Not stopping for a breath, the addition of eight CV outputs represents a real breakaway for modular synth enthusiasts The MPC X, using a CV Program, lets you feed any two of the eight CV output to notes and gates, transforming it into a MIDI-to-CV converter that you can utilize on any track. You can sequence four synths simultaneously, and you can also convert velocity/mod wheel data to CV outputs. Controlling the CV outputs directly from the Q-Links, comes with voltage display on the OLEDs, allowing you to modulate CV and automation in a intuitive fashion. Patching audio back in from your synth to the MPCX is a nice touch, providing simple and straightforward routing, allowing you to sandpit everything back into the core effects, record and sample functions.
The MPC X has two XLR/TRS mic/line inputs on the back panel with another two TRS line inputs and additional phono inputs for hooking up a record deck. For MIDI connectivity, there are four MIDI outputs and two MIDI inputs, and the audio output section boasts a handsome eight TRS outputs – 6 were all that available on the MPC Live. The front panel has two jack inputs for use with guitar or bass and features a very solid mic pre. The myriad of connections all route into to four input channels. The main M/L inputs share pathways with the instrument inputs, and the selections are made through the mixer section on the front hub, where you can also find parameters for gain controls, phantom power switch, master level and a mix control for combining dry input signals with the MPC’s output.
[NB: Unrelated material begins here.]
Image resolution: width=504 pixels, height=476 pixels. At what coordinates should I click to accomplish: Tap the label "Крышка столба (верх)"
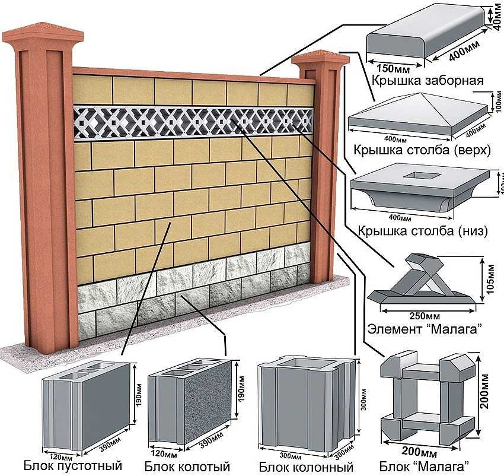click(x=422, y=150)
Also on the connection front, we have the ‘long time coming’ addictions of both Wi-Fi and Bluetooth connectivity. The Bluetooth can pair the MPC X with wireless MIDI controllers, and in true Ableton fashion, you can even connect with your QWERTY keyboard. The Wi-Fi aspect gives us Ableton Link, which is the simple-yet-affective tempo-locking system that’s being rolled out at a fast pace across many different platforms.
Despite all the new bravado, I still had a few minor quibbles with some elements of the MPC X. The new style of hard plastic pads are obviously in place to lend a feel of Native Instrument’s ‘Maschine’ to them, but in this regard, they don’t lend themselves as easily to expressive playing as the classic rubber pads – this may well be an issue of taste, but I don’t think I’m gonna be entirely alone in this regard . . . Also, the 16GB internal SSD drive seems somewhat tight-fisted given the price tag on this unit, and considering that it comes pre-loaded with 10GB of that taken up by factory sounds, even more so! The option to install a SATA drive in an internal bay is a comfort, but I still can’t help but feel that this should have come pre-loaded with at least as much internal storage as you would get on a high-end smart phone – say roughly 120GB.
Within the MPC2.0 software, you can custom assign your project controls over the Q-Links for master control over any parameter within your project. This is amazing for live use, and the wealth of controls at your disposal are deep. You can switch between controls for the current program, or you also have a page entirely for the currently selected pad. These overviews are only stored within the project or programs, so you need to get busy making templates to recall your settings.
If you’re an old school MPC user and have felt slightly sidelined by the current rash of alternatives, I’m telling you, you are gonna fall in love with this machine! It is simultaneously the classic MPC we all know and love, designed to keep you tethered while it makes an enormous leap forward into the new school pond. Try it, and you won’t regret it.